Sorry people that second pic was one that I'd shown before.
Here's the pic of the 4 mating couples, taken this morning.
http://www.reptileforums.co.uk/foru...-equipment-picture221282-4-mating-couples.jpg


----------



## semmyroundel (Oct 24, 2015)

EQUIPMENT
I should talk about the hardware really.
This vivarium that you see in these pics is the mark 2 version, tomorrow I'll put up pics of the first one that was way too small, and the problems we had being so small.
The cabinets are made out of spruce 18mm ply with 2mm acrylic sheets on the front and top.
There are three holes in the floor pan as you see, accommodating the three pots of sand, when one pot has a few egg pod holes in it, it can be removed for incubating or left there with the red lids on (they have holes in the top to allow air movement).
If a pot is removed, and another pot is not put in its place, then the cutout that came from the hole which now has a piece of wood across it serves as the blanking off plug for that hole so the locusts cannot drop into the area underneath the floor area.
Again, tomorrow I'll post pics of the vivarium with a blanking plug in so it will become clear.
To continue breeding, just put another fresh pot of sand in the hole that a pot with eggs in it has just vacated, or if you feel a pot has enough pods in it, just pop the lid on it and the locusts will just lay their eggs in another.
Tomorrow along with the pics that I just mentioned, I'll talk about heating and lighting.


----------



## semmyroundel (Oct 24, 2015)

Hi guys, sorry for delay, I've been busy lately.
To finish off this hardware section, I'll upload pics of the first effort, then pics of the details for operation.
Currently unable to load pics because of some problem with the forum, but check back later, pics of babies too!


----------



## semmyroundel (Oct 24, 2015)

Here's some pics of mark 1 vivarium.
http://www.reptileforums.co.uk/foru...t-picture221380-mark-1-viv-light-outside.html
http://www.reptileforums.co.uk/foru...custs-equipment-picture221379-mark-1-viv.html
http://www.reptileforums.co.uk/foru...ipment-picture221378-mark-1-viv-close-up.html


----------



## semmyroundel (Oct 24, 2015)

In these pics you can see as mentioned before, the vivarium mark 2 with the pots moved out from the base, with the wooden blanks in place (when you suspect that there are enough egg pods in a pot, then you simply remove the pot, and insert a blank, or another pot)
Reptile Forums - semmyroundel's Album: Breeding locusts equipment - Picture
http://www.reptileforums.co.uk/foru...e221375-top-view-showing-removable-light.html


----------



## semmyroundel (Oct 24, 2015)

EQUIPMENT:
Hopefully, you can see in the pics the basic sizing of the mark 2 vivarium.
The heating is via two sources:
1. A heat mat 40 to 60 watts (not critical which) goes in the bottom section behind the pots so that the pots don't actually sit straight on the mats in case of overheating, these are wired to a digital central heating thermostat that we set to 24 degrees celsius. (this was the minimum that the viv got to at night).
Others leave the vivariums to drop to 15 degrees at night but then the lamp takes longer to heat up the viv during the day.
2. The lamp is on a batten holder (60watt reflector type).
If the environment is a bit cold then a 100watt lamp is required.
We had this viv that you see up against a radiator and this with a 60watt lamp got the day temperature up to 32-33 degrees, with a 100 watt lamp it would've been too hot with the radiator running.
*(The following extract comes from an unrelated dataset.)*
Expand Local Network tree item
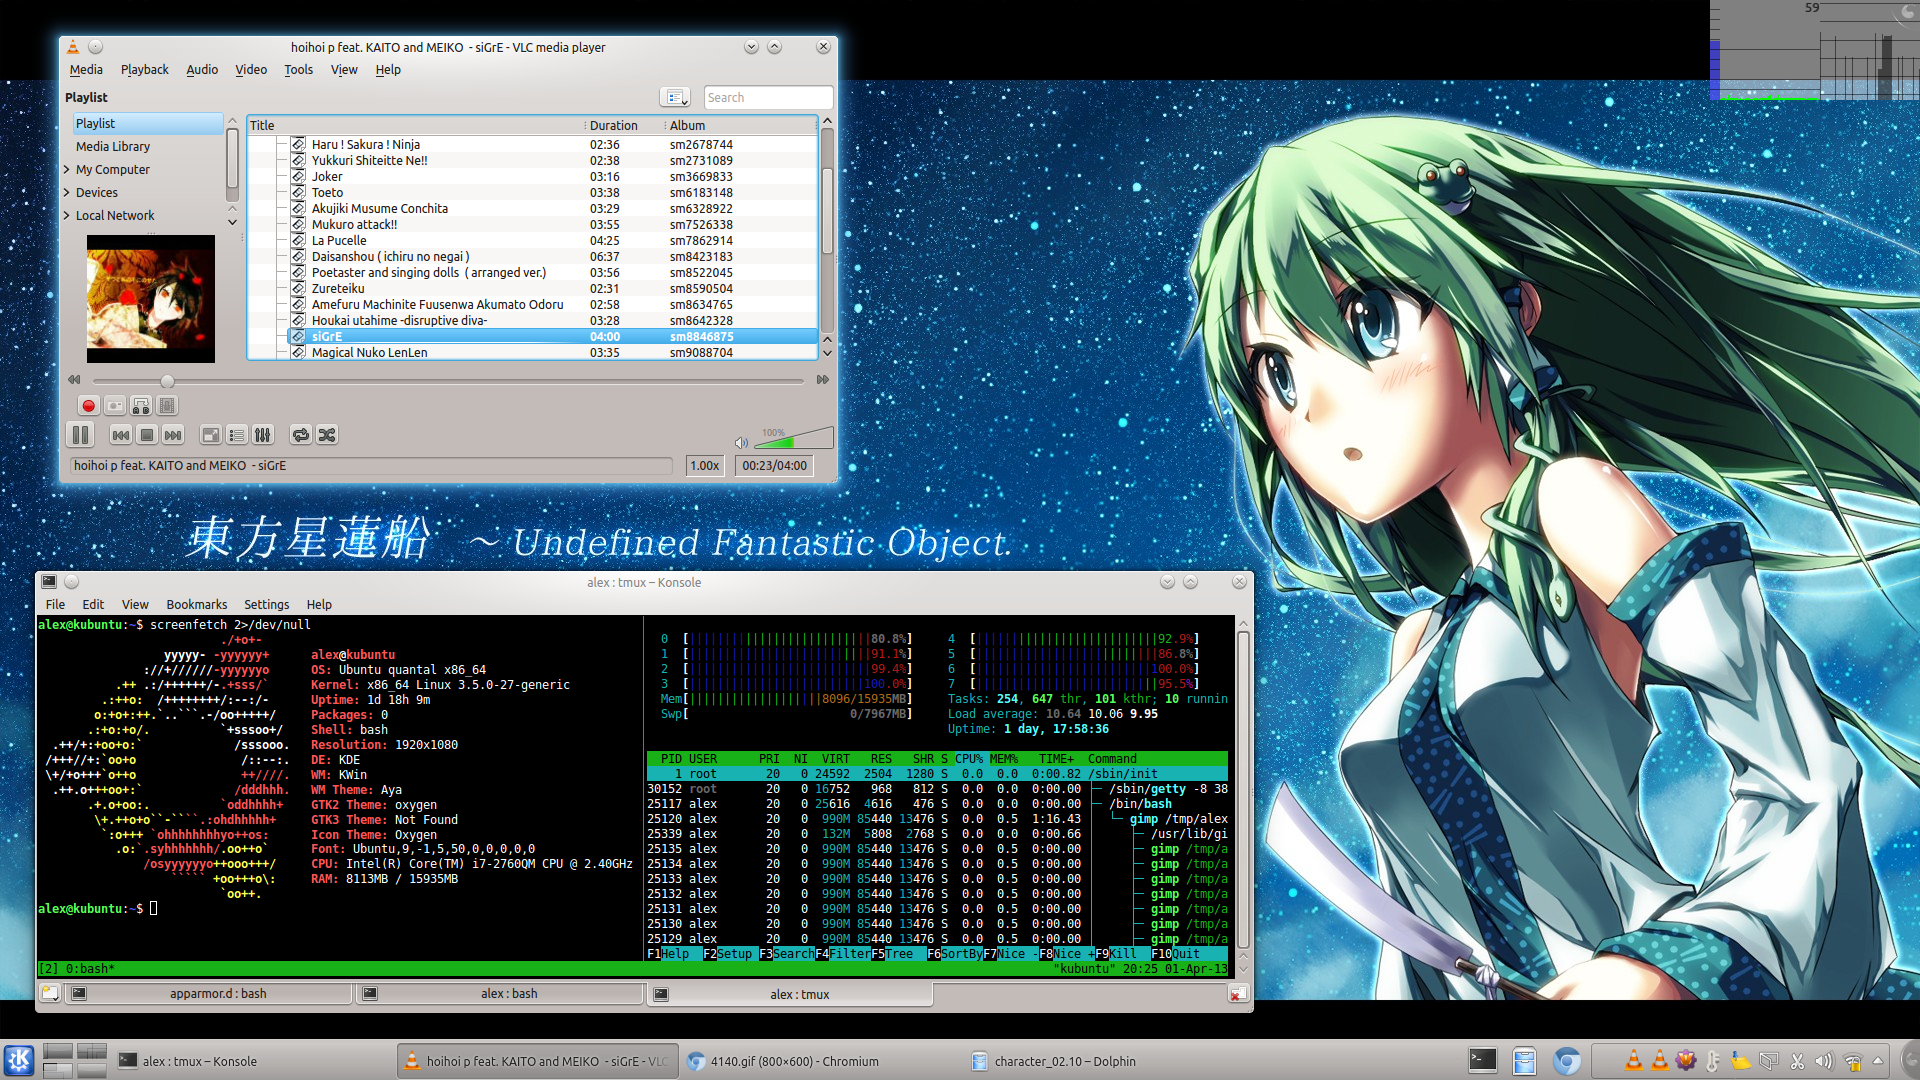 pos(67,216)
So, in the morning we turn on the lamp (wired into a simple inline switch), the temp would've been maintained by the heat mats to 24 degrees at night once we turn off the light, which we did about 10pm, and during the day, the lamp tops up the temperature to normal working temp of 28 to 32 degrees.


----------



## semmyroundel (Oct 24, 2015)

Finally, the panel at the bottom, you'll see in some pics that it is unscrewed, that allowed us to look at the pots (and spin them round) to see if eggs had been laid)
And, the result.... the babies.
Reptile Forums - semmyroundel's Album: Breeding locusts equipment - Picture
Reptile Forums - semmyroundel's Album: Breeding locusts equipment - Picture
These nymphs and the adults have now been given to the local reptile house for feeding to their spiders and bearded dragons etc. as the practical element of the dissertation has now drawn to a close. The second part involved testing how warm the nymphs needed to be for a rapid succession to full adulthood, needless to say very warm (35 degrees celsius seemed to work best, but the others at cooler temps just developed more slowly)
So I guess it just remains to say, if you have any questions, please ask.
These vivariums, I suppose I'll have to put up for sale as we won't need them any more, so head over to the appropriate section (I'm only going to ask for material costs, and can disassemble them, and split up the hardware if required)

Thanks for looking, hope it helps someone!


----------